Знакомая калитка, знакомые окна. Фонарный столб, деревья. Все, как прежде. А чувство такое, будто кругом ничего нет, пустота, только слышится громыхание двуколки, удаляющейся в облаке дорожной пыли. Долго стоял Бородин неподвижно, пока не понял, что надо возвращаться на квартиру: бессмысленно торчать у прохожих на глазах. На обратном пути завернул к Крабовым: хотелось с кем-то поговорить, освободиться от сосущей боли, которая появилась еще утром, когда держал сына на руках. Бородин был убежден, что Громов не вернется к Наташе, но в то же время сомневался в том, что теперь она не изменила своего отношения к нему, Степану.
Елены дома не было. Крабов встретил вопросом:
— Завтракал?
— Да, сыт.
— А может быть, по рюмочке? Отпразднуем наше назначение. — Крабов не был уверен, что его оставят в ракетной части, но помог Гросулов. Сизова перевели в управление артиллерии штаба округа — работает инспектором.

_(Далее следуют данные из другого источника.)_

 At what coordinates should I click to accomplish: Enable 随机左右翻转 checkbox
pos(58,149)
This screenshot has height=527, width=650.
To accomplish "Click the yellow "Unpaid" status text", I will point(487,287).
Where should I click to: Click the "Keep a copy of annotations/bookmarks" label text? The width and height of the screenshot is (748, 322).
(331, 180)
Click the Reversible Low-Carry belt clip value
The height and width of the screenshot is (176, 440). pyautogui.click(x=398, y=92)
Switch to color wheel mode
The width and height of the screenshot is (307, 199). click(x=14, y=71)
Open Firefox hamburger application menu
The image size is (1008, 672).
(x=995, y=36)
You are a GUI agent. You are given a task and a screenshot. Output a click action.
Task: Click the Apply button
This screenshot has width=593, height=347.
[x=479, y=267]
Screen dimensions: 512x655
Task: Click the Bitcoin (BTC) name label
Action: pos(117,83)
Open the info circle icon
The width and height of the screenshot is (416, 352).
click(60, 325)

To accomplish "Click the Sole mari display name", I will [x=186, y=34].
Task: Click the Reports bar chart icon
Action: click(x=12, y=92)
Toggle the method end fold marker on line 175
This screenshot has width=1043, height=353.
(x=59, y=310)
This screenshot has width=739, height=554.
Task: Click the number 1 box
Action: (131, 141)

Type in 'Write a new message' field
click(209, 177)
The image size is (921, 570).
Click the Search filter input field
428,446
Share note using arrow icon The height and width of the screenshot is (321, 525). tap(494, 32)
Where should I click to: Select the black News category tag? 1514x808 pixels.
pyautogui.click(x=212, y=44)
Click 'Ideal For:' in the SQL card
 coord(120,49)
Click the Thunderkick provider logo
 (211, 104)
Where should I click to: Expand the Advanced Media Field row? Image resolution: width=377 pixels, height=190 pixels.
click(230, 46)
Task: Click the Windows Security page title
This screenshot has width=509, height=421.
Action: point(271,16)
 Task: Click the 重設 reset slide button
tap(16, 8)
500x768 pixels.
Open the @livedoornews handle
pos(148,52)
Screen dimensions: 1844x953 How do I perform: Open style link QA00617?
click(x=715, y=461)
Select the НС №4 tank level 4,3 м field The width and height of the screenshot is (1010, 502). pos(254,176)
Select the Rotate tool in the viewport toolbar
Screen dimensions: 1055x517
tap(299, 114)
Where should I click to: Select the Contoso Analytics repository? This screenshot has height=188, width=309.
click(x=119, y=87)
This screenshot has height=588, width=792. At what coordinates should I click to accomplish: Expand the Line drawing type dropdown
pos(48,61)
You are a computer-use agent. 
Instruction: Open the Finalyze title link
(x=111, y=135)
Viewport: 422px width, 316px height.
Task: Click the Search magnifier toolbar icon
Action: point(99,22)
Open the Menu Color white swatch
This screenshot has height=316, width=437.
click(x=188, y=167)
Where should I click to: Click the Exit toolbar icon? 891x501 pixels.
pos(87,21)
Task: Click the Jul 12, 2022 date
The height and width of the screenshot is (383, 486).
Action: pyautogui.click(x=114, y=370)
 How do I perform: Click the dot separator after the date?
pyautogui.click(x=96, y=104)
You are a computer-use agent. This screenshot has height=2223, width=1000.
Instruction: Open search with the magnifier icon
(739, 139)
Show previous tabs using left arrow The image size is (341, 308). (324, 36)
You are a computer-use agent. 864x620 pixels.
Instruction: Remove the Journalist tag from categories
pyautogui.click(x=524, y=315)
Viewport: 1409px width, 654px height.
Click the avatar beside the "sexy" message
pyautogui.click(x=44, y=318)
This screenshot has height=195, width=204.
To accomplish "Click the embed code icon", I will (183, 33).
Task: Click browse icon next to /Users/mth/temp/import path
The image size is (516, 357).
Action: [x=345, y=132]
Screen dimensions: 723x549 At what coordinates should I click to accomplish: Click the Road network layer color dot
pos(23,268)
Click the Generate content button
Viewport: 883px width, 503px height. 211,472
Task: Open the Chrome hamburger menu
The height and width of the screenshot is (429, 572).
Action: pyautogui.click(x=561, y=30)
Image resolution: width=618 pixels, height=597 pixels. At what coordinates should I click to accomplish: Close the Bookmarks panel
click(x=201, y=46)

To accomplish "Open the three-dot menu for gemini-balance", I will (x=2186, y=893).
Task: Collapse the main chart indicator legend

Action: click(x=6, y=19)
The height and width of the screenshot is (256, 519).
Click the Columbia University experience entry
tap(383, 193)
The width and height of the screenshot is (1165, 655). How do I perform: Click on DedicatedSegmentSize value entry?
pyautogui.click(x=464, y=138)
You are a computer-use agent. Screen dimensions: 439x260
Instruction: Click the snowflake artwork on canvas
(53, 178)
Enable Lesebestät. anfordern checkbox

— Нет, нет... Настроение у меня сегодня паршивое, — признался Бородин, — какая-то хандра появилась. И зачем выходные дни придумали? В работе человек чувствует себя куда спокойнее. Напрасно я не поехал к солдатам в лес.
Крабов почему-то всегда побаивался Бородина. В разговорах с ним чувствовал себя так, будто Бородин знал его сокровенные мысли. После же того, как при обсуждении Узлова на партбюро Крабов вдруг всем на удивление обрушился на Громова, назвав его основным виновником чрезвычайного происшествия в полку (Крабова тогда сурово осадили и Бородин, и другие члены бюро), после этого случая он стал и заискивать перед Бородиным.
— Вам-то, Степан Павлович, хандрить! Шутите. Дела у вас идут отлично, заслуженно получили должность замполита... А я топчусь на месте, к тому же порою страх одолевает: Громов когда-нибудь задаст мне по первое число, не забудет тот случай на партбюро.
— Что посеешь, то и пожнешь, Лева.
— А что я сею?
— Склоку. Пора кончать с этим позорным делом. — Бородин ожидал, что Крабов вспыхнет, начнет, как он всегда делал, оправдываться, но он с горечью сказал:
— Ты прав. Если бы кто мог заглянуть в мою душу, он бы увидел, как я мучаюсь. Что же делать, посоветуй.
— Честно служить, честно трудиться. Заметят — оценят.
— Да, да, верно, Степан Павлович. Ты прав, тысячу раз прав. Но я знаю: долго будут вспоминать: такой-сякой Крабов, против коллектива пошел.
— Глупости! Все прошло. И нечего казнить себя сомнениями. Дел у нас теперь непочатый край, только поворачивайся: новая техника, новые задачи. Да разве сейчас время думать о прошлом, о каких-то обидах!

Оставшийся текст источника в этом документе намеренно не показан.